Additionally, the heart sounds follow a similar galloping rhythm to the cadence of the word “Kentucky.” Specifically, the last syllable, “cky,” represents the S3 sound.

However, doctors may find it challenging to detect the sound as it can be subtle.

The S3 sound can occur if an individual has congestive heart failure. In this situation, the heart cannot pump enough blood around the body to keep it healthy. As a result, blood does not move through the heart as it should, which may lead to an individual having S3 heart sounds.

Various conditions can lead to congestive heart failure, including uncontrolled high blood pressure, a sedentary lifestyle, high levels of blood fat, smoking, and diabetes.

People with conditions that lead to increased blood volume in the left atrium, increased ventricular filling pressure, or both, can experience S3 heart sounds.

Doctors remain unsure of the exact mechanisms for creating S3 heart sounds.

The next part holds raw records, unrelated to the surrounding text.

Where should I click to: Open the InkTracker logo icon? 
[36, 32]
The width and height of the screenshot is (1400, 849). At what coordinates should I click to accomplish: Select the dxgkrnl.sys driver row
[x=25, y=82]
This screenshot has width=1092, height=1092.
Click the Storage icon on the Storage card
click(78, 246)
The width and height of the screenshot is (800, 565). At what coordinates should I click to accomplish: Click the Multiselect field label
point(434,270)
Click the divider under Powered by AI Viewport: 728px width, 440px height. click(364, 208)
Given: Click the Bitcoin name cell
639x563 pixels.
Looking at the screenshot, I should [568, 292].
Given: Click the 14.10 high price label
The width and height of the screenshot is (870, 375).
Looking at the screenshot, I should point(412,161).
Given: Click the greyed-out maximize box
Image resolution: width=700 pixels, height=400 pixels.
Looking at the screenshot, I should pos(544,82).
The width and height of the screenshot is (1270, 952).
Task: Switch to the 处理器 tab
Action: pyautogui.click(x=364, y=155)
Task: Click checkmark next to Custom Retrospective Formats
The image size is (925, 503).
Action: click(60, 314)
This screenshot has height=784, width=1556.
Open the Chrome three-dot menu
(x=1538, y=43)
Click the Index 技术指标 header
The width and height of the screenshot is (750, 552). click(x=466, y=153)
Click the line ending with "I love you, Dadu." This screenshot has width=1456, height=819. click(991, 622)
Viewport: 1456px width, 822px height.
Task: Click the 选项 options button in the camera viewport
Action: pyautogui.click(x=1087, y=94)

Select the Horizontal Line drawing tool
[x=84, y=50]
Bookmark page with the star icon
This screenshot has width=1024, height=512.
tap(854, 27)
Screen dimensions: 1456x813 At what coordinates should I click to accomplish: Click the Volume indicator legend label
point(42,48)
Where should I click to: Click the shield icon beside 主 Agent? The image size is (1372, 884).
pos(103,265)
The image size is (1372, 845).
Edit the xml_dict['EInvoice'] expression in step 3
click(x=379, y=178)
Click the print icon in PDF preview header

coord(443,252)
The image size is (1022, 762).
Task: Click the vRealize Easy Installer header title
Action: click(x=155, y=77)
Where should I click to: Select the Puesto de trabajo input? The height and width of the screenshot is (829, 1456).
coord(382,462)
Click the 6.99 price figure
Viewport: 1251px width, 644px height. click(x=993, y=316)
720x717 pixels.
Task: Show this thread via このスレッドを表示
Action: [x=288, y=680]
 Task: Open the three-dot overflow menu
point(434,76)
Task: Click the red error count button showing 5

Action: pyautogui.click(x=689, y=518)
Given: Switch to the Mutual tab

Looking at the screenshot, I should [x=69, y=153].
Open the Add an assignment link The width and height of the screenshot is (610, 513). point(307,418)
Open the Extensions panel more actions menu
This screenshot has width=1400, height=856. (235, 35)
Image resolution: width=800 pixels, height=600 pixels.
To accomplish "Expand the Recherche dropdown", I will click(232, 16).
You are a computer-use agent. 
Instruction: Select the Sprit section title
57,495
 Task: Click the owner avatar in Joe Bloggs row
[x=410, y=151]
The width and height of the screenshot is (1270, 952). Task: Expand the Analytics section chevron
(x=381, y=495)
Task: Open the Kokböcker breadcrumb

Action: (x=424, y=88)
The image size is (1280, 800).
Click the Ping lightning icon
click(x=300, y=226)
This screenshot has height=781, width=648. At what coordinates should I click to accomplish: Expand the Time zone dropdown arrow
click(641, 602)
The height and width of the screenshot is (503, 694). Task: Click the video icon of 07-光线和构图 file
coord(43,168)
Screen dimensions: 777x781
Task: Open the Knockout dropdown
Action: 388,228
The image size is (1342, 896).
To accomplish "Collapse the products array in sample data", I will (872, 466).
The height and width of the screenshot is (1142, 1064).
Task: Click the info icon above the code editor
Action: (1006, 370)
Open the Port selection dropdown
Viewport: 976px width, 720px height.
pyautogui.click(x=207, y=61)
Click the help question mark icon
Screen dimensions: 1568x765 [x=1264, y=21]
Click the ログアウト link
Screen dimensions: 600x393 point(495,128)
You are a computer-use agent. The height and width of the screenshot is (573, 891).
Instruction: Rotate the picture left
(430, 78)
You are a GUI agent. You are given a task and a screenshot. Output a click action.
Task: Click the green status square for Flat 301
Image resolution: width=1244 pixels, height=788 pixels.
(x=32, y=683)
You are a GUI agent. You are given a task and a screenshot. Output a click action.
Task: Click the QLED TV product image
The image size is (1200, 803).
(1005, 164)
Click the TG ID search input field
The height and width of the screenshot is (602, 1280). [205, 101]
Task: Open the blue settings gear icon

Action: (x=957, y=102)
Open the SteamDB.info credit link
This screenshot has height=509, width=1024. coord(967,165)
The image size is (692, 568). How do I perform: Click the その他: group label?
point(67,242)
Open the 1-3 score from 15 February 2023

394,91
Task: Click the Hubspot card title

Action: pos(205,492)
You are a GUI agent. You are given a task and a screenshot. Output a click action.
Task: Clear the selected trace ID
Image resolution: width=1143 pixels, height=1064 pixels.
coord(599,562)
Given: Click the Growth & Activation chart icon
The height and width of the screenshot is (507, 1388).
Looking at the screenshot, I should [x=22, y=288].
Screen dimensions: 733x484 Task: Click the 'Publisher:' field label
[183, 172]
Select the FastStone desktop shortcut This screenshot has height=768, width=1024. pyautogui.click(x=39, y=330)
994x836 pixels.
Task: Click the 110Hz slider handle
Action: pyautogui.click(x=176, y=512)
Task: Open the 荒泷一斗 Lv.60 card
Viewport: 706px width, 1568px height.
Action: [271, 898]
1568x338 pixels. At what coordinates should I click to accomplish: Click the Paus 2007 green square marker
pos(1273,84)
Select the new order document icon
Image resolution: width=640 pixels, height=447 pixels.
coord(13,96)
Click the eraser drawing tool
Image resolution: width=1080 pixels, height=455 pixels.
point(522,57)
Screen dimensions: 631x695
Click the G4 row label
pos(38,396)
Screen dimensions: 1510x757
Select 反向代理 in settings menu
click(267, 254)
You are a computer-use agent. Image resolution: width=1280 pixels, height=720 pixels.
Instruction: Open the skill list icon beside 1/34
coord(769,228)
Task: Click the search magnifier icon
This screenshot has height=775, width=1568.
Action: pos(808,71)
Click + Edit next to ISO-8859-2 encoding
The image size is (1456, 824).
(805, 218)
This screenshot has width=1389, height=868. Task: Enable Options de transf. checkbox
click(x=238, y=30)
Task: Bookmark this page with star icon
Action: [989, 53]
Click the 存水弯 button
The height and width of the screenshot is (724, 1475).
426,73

Traditionally, they assumed that blood rushing into an overloaded ventricle caused the sound, for example, during an exacerbation of acute heart failure.

However, more recent research suggests that the diameter of the mitral valve annulus — the junction between the ventricle and left atrium — is important in S3 sound creation.

Doctors may refer to the fourth heart sound, or S4, as atrial gallop. It occurs as the atria push blood into a stiff ventricle. Therefore, this sound indicates that there may be an issue with the left ventricle, as it is inflexible.

Both S3 and S4 are low-frequency sounds, but doctors may hear S4 on either the left or right side of the heart. Doctors may find S4 more difficult to hear than S3, particularly in children.

Due to the inflexible ventricle, the atria must create more force to push blood down into it, and this may create a turbulent blood flow in the heart. Some diseases may make the ventricle inflexible or less compliant.

While an S3 can occur as a typical heart sound for certain individuals, an S4 always indicates that an individual has a heart condition.

If the S3 heart sound occurs in an otherwise healthy individual, doctors may not need to treat the condition. However, they have various treatment options if a person has congestive heart failure.

However, while these options cannot undo damage to the heart, they can help ease an individual’s symptoms and improve quality of life. A treatment plan may include:

  • Lifestyle changes: Include maintaining a moderate weight, eating a balanced diet, and increasing physical activity. If someone smokes, they should consider quitting.
  • Medications: These include angiotensin-converting enzyme inhibitors and beta-blockers.
  • Surgery: These techniques include a coronary artery bypass, a heart transplant, and valve replacement.
  • Devices: These devices include implantable cardioverter defibrillators and those for cardiac resynchronization therapy.

The S3 heart sound is a low-pitched sound that doctors can hear when blood rushes rapidly from the heart’s atrium into the ventricle.

Sometimes, particularly in children and athletes, it is a typical sound. However, in other cases, it may also indicate that an individual has congestive heart failure.

If someone has congestive heart failure, treatments can improve their quality of life, although they cannot undo the damage that has already occurred.